How to Tell an N from an O: Controlling the Chemoselectivity of Methyltransferases

S-Adenosyl-l-methionine (SAM)-dependent methyltransferases (MTs) are important enzymes in numerous biological pathways. They share a common SN2 mechanism but act on different nucleophilic substrates in vivo. Therefore, MTs have a specific chemoselectivity to transfer CH3 onto the correct atom type and substrate. Caffeate O-MT from Prunus persica (PpCaOMT) and anthranilate N-MT from Ruta graveolens (RgANMT) share a high similarity regarding their amino acid sequence (>74%). Nevertheless, the physiological substrates (caffeate vs anthranilate) and attacking nucleophiles (hydroxyl vs amino group) are strikingly different. We demonstrate that the differing chemoselectivity is governed by different conformational states of the two enzymes. O-Methylation catalyzed by CaOMTs requires a “closed” conformation, whereas ANMTs perform N-methylation in an “open” state. We rationally designed seven variants for both PpCaOMT and RgANMT, which changed their original nucleophile preference to different extents, up to a full inversion.
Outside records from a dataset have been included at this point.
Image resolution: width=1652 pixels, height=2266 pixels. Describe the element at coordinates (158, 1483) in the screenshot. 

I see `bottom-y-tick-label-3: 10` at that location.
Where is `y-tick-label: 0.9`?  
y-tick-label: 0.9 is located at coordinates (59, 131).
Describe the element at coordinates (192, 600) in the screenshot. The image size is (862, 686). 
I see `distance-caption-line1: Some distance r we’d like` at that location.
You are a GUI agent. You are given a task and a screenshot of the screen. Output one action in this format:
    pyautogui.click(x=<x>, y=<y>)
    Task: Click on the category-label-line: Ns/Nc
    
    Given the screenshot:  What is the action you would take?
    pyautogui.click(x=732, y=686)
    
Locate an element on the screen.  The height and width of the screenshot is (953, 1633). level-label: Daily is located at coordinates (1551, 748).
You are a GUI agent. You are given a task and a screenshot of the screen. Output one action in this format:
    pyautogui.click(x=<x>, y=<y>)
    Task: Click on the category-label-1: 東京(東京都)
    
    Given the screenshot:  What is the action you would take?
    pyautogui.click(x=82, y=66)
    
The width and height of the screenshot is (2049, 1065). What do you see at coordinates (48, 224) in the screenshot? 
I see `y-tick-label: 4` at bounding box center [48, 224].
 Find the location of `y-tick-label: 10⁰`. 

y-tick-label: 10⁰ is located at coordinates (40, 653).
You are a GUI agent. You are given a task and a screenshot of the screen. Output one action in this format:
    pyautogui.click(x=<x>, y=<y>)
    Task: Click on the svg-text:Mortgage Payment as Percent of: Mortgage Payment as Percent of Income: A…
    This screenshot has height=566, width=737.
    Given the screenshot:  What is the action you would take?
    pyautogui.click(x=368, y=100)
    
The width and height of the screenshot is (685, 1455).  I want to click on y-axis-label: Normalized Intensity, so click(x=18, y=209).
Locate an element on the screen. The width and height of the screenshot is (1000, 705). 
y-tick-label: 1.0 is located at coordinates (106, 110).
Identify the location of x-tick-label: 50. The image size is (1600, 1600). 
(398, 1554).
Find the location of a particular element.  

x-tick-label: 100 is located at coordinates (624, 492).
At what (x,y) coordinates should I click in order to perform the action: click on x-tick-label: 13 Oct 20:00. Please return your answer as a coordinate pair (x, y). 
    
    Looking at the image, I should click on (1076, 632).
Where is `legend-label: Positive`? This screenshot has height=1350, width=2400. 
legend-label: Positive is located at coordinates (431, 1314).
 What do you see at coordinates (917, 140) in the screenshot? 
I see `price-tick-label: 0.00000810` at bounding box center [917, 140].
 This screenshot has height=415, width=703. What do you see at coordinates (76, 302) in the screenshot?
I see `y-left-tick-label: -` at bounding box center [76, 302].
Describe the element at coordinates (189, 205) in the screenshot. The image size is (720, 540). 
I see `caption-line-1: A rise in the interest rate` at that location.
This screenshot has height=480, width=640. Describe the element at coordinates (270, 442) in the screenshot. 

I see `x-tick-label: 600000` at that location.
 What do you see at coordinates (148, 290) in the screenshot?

Interestingly, the generated O-selective ANMT variant catalyzes O-methylation considerably faster than wildtype CaOMT. Molecular dynamics (MD) simulations and hydrogen/deuterium exchange mass spectrometry (HDX-MS) experiments showed that the mutations induced changes in the conformational dynamics of the enzyme variants and by modulating the open/closed transitions impact the corresponding chemoselectivity. Our data show that the selectivity of the methyl transfer reaction is not solely governed by the key residues directly involved in the methyl transfer but is rather synergistically modulated by the conformational dynamics of the enzyme and reaction conditions.